_Extract provided:_

Advocacy science journalism

In this session, three science journalists talked about moments in their careers in which they chose to take a non-objective position in the name of science.

Declan Butler, senior reporter of Nature, shared with the audience his proactive participation in the case of the six medical workers – five Bulgarian nurses and a Palestinian doctor – who were charged with deliberately infecting more than 400 children with HIV at the al-Fateh Hospital in Benghazi in 1998. On August 2006, Butler found the Libyan court was about to sentence them to death. As the lawyers defending the medical workers called for the international scientific community to support a bid to prove their innocence, Butler helped launch a campaign calling for a fair trial for the nurses, based on scientific evidence. “There was a shocking lack of evidence”, he said. The story gained broad media coverage in Europe. At the end, following a deal reached with the European Union, the five nurses and the doctor were extradited to Bulgaria, where their sentences were commuted by the Bulgarian president and they were freed.

Seth Shulman, freelance writer and an independent investigator specialised in science-related issues, presented his case study on science in Bush’s administration, defending the importance of alternative funding for investigative journalism. Funded by the Union of Concerned Scientists (UCS), he spent three years examining documents, talking to people and investigating government’s moves in science political agenda in the US. He found strong evidence of science suppression, which he gathered in the report “Restoring Scientific Integrity in Policy Making”, released in 2004. The document received great media attention, with positive consequences to UCS and to Shulman himself – he published a book on the issue in 2006 called Underming science: suppression and distortion in the Bush administration – but not so good for the government. “The funds are there, we just need to find alternative sources to do our job”, he concluded.

[Items drawn from a data source]
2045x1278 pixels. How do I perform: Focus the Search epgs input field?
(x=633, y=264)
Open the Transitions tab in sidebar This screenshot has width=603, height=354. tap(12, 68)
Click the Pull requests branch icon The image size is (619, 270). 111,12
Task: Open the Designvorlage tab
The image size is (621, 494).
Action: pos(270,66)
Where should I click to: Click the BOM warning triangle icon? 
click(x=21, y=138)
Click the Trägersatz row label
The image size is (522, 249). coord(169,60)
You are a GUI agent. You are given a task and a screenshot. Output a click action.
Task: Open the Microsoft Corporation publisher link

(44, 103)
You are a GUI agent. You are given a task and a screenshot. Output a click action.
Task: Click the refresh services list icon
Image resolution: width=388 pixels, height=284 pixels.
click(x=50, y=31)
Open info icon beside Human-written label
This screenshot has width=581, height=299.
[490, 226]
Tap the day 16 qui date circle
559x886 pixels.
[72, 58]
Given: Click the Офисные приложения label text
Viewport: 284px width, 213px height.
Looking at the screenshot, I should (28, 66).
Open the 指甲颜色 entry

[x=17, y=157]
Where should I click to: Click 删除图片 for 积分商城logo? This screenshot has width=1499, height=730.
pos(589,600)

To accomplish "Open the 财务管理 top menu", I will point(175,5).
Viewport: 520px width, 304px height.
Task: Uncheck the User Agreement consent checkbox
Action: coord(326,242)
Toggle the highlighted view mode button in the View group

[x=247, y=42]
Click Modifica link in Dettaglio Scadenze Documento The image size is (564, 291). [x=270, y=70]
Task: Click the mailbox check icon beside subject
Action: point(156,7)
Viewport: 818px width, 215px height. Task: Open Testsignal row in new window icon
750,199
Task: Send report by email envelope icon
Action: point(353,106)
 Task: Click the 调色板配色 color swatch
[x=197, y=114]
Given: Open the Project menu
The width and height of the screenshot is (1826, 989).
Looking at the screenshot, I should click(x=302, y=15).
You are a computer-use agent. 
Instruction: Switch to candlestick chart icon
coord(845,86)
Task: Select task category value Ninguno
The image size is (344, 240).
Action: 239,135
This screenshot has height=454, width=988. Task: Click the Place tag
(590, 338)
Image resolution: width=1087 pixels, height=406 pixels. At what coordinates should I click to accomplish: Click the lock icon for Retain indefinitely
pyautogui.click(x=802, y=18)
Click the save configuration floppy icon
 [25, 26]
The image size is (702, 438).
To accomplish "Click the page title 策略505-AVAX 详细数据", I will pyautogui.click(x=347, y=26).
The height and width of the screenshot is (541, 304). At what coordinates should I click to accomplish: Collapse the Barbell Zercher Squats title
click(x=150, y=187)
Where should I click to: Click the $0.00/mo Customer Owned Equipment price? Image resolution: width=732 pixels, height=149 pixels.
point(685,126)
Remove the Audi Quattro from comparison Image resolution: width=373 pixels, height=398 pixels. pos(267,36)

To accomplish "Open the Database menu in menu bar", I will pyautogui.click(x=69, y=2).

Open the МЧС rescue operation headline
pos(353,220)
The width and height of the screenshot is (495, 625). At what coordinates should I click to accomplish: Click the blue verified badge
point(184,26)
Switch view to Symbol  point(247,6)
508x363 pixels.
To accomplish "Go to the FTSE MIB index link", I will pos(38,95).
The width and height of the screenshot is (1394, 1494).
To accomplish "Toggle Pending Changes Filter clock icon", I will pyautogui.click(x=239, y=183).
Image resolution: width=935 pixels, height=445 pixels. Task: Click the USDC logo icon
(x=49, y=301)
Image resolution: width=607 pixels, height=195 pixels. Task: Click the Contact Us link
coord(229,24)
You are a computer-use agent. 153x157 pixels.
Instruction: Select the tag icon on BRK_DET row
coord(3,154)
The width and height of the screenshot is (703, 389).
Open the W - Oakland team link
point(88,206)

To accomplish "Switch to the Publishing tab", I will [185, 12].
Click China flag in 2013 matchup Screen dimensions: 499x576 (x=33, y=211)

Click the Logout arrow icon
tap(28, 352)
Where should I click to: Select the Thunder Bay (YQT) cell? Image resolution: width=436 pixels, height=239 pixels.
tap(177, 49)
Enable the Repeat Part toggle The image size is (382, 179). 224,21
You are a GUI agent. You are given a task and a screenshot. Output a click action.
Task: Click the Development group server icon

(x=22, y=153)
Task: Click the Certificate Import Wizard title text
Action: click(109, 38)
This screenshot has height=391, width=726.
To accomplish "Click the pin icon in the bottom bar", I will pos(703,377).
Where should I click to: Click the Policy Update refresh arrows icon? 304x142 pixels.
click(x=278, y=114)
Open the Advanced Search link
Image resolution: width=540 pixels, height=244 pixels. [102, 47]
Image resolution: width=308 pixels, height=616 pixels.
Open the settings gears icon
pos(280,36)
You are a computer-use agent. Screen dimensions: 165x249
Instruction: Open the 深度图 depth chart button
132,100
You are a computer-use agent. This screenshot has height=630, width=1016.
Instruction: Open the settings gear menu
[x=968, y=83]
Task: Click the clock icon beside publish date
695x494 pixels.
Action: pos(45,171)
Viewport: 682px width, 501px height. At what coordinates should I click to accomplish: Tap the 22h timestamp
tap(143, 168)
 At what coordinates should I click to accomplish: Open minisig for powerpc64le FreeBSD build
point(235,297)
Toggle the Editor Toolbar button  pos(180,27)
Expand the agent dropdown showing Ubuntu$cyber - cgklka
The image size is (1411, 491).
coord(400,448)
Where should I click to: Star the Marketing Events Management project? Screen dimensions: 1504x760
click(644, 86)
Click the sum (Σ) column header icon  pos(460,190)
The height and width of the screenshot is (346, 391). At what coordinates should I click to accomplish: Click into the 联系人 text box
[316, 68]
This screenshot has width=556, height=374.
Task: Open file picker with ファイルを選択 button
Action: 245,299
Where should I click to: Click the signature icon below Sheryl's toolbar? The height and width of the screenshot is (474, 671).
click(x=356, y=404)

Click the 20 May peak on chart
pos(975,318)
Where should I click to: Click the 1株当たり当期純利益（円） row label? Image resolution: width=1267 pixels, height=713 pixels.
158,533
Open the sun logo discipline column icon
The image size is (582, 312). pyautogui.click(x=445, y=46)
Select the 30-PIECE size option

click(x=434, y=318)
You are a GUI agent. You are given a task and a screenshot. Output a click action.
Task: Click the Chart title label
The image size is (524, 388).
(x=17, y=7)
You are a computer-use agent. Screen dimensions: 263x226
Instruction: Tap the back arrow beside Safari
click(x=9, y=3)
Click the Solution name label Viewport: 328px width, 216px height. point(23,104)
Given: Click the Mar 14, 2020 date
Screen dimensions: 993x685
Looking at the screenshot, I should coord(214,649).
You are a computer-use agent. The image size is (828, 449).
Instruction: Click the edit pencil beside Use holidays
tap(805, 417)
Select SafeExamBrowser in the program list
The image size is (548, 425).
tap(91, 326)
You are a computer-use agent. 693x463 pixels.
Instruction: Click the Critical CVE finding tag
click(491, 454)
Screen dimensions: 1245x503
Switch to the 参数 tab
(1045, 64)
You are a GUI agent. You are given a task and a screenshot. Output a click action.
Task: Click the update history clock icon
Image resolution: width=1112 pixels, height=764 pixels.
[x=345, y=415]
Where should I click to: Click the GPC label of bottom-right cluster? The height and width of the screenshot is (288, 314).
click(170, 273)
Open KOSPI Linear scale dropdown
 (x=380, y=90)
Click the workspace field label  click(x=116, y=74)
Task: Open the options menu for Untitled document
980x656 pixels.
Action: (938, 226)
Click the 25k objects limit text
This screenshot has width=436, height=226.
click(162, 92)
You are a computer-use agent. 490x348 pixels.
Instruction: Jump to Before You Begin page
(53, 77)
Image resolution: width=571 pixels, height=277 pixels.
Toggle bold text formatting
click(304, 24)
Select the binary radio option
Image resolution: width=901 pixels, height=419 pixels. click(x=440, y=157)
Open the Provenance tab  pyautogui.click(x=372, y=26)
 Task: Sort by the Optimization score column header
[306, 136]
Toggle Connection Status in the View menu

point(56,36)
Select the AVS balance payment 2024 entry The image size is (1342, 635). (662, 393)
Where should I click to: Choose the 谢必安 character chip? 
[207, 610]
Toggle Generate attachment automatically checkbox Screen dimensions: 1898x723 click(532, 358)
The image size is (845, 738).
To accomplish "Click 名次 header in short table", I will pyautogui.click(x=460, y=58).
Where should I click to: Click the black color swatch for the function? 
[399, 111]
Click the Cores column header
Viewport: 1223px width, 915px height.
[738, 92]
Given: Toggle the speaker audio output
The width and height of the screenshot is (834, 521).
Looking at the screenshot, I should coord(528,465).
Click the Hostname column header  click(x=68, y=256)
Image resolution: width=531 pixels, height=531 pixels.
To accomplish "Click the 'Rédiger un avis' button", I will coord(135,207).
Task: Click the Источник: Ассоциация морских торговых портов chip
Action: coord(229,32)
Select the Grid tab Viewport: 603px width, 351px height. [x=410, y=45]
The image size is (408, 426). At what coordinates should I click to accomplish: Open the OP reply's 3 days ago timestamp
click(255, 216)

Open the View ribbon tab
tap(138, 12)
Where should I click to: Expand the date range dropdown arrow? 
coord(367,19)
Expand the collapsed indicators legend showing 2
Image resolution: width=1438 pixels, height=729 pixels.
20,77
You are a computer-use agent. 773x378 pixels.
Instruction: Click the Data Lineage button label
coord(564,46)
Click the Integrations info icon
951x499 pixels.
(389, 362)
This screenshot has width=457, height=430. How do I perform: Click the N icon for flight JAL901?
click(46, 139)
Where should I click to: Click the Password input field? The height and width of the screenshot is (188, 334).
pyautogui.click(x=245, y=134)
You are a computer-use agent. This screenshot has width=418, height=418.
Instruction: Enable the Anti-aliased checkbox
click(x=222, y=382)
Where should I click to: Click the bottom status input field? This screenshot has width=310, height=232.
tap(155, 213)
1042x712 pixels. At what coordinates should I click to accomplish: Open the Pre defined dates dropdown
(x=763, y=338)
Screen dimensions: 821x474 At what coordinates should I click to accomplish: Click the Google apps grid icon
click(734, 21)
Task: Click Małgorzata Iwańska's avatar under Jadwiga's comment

_Work to complete:_ Can you carry on the report on the advocacy science journalism session, picking up after its last sentence? This material stands apart from the report on advocacy science journalism and is unrelated to it.

_Answer for the task:_
Gustavo Faleiros, a Brazilian environmental reporter, spoke about the media institution for which he works – O Eco online – and the main environmental investigations lead by its journalists. O Eco was created as an NGO by two well-established journalists in Brazil and a political scientist, with the aim of tackling environmental issues that were not being covered by the big media. Currently, it has a team of five full-time reporters, 12 columnists and 30 freelancers throughout Brazil. Faleiros showed many situations in which Eco exposed important environmental problems in Brazil, which sometimes involved and bothered the government. In one of these episodes, in 2007, a scoop by a reporter in Brasília – Brazilian capital – revealed that a negative assessment about damns in the Amazon Forest done by government experts was being ‘reviewed’ because president Lula did not like it. The report caused a big embarrassment for the Brazilian government, which was obliged to make the document public and raised the case for more transparency in government’s decisions. “We bring a science approach to the political debate”, he said.   

The presentations were followed by a debate, where the panellists were asked, among other questions, about the principle of objective reporting in journalism, which was obviously not followed in the cases presented. The panellists argued that journalists’ commitment should not be to balance, but to transparency, data and science. “It’s about bringing forward the information”, said Shulman. Asked if it was journalists’ duty to save the planet, Faleiros answered 'yes indeed', but using scientific data and not joining the environmental campaigners.